Beijing's Xuanwu Hospital
Beijing's Xuanwu Hospital Ma Jing/Xinhua/ZUMA

SHANGHAI — Recently, two Shanghai hospitals have held special training courses for their doctors. One invited a Taekwondo coach to teach the physicians self-defense skills, while the other featured a local police expert in crisis negotiation to brief them about violence prevention.

The Chinese public of course understands what this is all about. Just two weeks ago, a patient in the coastal city of Wenling killed a doctor and wounded two others. In the last few years, similar incidents have occurred far too frequently across China, prompting the National Health and Family Planning Commission and the Ministry of Public Security to order every hospital to dispatch full-time security agents, at the rate of one agent for every 20 hospital beds.

But whether it’s about self-defense or about putting in place security staff, this is a stopgap policy in the face of the increasingly acute doctor-patient conflict. When patients turn their feelings of powerlessness into violence, doctors are paying with their lives and the whole of society suffers in China’s very different manifestation of the country’s healthcare crisis.

What this dramatic clash reflects is the contradiction between the demand for healthcare services and the inefficiency of medical resources, and shortness of supply of quality care.

According to the 2012 China Health Statistical Yearbook data, outpatient visits in 2011 increased 53.1% compared with 2005, while the number of hospitalizations increased 112.9%. Meanwhile the number of practicing physicians grew by only 24.9%.

What this means is that doctors are exhausted. A doctor in a major public hospital ends up seeing up to 60 patients in half a day. But the patients are not any better off, having to queue up a whole morning in a clogged space just to be given a consultation of less than five minutes.

Bedside skills

In 1997, China introduced a major medical care reform. Unfortunately, not only were the boundaries not made clear between the government and the market, it actually triggered the public hospitals’ impulse to pursue profits. Doctors bear directly the task of generating income and benefit from the hospitals’ economic success, while the patients’ medical expenses soar.

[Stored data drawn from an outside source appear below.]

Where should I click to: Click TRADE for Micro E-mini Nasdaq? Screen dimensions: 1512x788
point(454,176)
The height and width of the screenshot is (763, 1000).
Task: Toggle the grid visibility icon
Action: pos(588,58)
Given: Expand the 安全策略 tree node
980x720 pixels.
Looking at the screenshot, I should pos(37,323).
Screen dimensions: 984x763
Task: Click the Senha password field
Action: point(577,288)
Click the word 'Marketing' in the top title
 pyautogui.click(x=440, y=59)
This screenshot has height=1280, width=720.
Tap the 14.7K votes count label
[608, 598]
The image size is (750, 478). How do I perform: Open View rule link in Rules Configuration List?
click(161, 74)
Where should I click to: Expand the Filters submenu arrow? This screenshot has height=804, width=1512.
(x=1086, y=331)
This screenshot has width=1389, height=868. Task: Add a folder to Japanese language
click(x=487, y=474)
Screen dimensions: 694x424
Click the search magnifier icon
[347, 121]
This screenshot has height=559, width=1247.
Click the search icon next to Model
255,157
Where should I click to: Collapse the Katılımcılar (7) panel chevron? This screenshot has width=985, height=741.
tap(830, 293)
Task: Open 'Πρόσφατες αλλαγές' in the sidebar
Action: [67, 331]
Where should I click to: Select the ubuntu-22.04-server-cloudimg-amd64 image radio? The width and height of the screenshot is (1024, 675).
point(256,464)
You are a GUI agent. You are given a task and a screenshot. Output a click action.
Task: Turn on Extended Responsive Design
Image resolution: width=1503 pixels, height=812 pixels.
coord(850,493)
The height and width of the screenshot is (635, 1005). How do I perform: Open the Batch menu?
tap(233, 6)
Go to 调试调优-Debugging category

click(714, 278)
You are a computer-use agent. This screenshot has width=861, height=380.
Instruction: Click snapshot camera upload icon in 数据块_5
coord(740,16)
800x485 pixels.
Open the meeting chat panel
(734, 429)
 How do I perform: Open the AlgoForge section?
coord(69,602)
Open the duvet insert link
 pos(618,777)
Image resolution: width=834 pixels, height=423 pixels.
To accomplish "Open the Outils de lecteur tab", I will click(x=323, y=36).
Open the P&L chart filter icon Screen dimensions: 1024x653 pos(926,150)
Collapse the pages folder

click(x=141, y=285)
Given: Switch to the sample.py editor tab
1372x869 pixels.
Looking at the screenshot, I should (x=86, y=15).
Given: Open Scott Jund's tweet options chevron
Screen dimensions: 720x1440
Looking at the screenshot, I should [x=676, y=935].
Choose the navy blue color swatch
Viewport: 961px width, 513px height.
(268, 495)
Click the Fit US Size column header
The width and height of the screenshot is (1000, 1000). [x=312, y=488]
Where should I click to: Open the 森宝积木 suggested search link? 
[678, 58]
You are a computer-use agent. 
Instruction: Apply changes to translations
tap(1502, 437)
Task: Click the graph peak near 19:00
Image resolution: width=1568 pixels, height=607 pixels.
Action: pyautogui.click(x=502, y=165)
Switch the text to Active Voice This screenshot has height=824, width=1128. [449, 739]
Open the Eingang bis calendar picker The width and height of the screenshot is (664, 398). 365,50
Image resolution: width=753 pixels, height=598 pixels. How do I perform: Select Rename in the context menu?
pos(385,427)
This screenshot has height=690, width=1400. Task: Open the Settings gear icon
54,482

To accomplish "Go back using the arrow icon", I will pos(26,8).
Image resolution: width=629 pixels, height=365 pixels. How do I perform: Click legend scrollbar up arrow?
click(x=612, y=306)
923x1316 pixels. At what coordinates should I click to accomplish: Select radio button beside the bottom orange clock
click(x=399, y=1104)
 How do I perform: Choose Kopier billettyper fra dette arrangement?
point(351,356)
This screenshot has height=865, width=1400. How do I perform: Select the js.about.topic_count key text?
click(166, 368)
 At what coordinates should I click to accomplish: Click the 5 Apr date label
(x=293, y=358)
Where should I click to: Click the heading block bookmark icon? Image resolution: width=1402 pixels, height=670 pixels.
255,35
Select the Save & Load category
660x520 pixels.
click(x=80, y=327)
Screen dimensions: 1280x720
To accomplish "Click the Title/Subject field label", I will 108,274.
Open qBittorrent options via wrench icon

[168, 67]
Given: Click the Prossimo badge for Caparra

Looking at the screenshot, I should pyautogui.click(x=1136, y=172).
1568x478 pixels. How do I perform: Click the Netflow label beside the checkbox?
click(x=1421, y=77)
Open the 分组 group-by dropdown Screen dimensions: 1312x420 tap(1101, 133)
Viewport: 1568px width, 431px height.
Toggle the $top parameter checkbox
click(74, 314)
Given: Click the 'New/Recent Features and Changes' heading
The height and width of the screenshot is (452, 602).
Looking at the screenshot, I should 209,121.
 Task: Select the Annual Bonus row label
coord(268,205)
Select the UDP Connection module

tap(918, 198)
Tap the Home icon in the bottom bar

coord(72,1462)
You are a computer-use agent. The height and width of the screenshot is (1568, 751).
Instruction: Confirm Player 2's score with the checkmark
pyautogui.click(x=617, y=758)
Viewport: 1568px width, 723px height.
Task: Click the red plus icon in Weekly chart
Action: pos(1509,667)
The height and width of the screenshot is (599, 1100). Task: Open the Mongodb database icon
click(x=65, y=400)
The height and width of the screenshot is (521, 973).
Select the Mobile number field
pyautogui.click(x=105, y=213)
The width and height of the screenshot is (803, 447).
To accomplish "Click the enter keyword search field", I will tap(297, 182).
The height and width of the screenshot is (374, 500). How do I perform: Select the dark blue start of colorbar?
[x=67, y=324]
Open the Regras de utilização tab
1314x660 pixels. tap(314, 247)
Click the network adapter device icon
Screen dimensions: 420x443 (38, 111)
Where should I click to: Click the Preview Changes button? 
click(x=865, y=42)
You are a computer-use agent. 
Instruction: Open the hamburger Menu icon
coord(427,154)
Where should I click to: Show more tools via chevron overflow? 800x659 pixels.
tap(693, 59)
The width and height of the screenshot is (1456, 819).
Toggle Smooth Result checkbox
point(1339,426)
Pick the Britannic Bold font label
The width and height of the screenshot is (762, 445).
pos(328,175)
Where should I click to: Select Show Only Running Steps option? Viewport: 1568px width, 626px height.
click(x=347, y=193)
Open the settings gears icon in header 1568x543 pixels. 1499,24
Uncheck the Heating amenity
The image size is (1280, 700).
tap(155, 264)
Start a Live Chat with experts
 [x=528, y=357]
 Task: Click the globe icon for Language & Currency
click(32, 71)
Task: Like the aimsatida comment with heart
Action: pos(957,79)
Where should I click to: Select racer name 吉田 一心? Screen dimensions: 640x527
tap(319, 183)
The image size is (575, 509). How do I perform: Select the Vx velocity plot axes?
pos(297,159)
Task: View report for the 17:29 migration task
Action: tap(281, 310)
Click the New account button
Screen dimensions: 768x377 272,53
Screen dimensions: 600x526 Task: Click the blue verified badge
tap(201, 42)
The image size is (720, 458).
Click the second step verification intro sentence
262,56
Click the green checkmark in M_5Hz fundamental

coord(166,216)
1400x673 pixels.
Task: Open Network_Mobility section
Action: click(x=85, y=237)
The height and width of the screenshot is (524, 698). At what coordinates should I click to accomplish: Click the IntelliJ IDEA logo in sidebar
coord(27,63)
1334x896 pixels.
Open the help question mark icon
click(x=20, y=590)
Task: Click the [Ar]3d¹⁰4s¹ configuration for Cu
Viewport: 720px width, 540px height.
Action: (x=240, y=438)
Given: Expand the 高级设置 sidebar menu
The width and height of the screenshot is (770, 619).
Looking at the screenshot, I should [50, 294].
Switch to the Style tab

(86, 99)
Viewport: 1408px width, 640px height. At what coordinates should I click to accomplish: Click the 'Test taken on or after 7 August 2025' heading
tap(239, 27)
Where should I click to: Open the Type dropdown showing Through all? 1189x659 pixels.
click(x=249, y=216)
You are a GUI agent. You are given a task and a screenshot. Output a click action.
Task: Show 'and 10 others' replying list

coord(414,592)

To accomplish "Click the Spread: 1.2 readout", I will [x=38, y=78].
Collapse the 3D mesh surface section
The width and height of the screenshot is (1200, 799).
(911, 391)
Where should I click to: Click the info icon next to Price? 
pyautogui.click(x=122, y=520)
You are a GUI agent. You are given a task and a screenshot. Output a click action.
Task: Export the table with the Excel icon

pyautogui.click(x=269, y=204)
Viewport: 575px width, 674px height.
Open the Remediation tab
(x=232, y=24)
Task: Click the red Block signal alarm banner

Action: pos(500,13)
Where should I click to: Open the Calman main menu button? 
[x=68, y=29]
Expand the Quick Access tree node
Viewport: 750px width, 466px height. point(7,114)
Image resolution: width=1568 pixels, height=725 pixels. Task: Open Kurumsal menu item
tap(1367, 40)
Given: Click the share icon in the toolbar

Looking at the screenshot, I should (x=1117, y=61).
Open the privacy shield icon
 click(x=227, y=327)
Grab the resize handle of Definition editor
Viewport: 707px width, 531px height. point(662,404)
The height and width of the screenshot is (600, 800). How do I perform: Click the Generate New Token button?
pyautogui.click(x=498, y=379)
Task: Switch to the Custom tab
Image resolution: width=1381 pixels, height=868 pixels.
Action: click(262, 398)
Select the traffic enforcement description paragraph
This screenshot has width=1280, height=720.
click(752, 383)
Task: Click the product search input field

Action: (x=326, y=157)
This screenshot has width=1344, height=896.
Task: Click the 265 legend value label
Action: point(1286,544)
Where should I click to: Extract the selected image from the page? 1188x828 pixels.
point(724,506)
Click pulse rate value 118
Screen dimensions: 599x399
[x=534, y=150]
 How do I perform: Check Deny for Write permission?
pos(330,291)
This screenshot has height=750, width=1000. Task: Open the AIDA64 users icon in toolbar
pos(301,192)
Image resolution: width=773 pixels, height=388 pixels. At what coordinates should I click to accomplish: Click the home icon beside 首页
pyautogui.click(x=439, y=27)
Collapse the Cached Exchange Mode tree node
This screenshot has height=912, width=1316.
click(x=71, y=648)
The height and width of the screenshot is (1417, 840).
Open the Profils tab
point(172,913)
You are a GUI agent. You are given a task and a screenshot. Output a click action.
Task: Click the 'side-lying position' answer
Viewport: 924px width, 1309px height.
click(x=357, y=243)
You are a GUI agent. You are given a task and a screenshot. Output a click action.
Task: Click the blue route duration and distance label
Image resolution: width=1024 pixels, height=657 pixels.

While the anger toward the system deepens, the conflict is shouldered by the doctors. In addition, Chinese medical schools today almost entirely lack any humanistic education and doctors often are unwilling or unable to communicate with patients.

It is urgent that China reform its medical system, and find ways to expand the supply of proper medical resources if the doctor-patient conflict is to be resolved. The reforms should include the liberalization of the medical market, promotion of multi-access medical care so that healthcare resources can be shared evenly. The public hospitals should not have the monopoly of the doctors’ resources and physicians should be allowed to practice freely so as to promote an environment of orderly competition and fix the long distorted healthcare pricing system.

But the medical reform not only must address the question of financial security but also the quality of the health care services. The former is about who pays — how the government, the commercial insurance and the patient are to share out the cost. The latter is about the medical treatment, i.e. the doctors. Obviously, this implies attracting and mobilizing more resources for healthcare facilities and personnel.

Doctors in China are unhappy. The Physicians’ Association conducted four surveys regarding practitioners in 2002, 2004, 2009 and 2011. The last survey showed that 48.51% respondents are not satisfied with their working environment, and the higher their rank, the deeper the dissatisfaction. Only 6.8% of interviewed doctors said they would want their children to become doctors.

The survey also showed that 55.7% of doctors believe that “the public have prejudice against doctors.” After the Wenling incident, Chinese doctors voiced their concern collectively for the first time. This has in turn aroused public concern and empathy. To rebuild China’s doctor-patient trust, the medical system needs major changes.

Doctors and patients are not natural enemies, and indeed share the same foe: illness. But only if there’s trust between the two can our healthcare system lower its financial and human costs.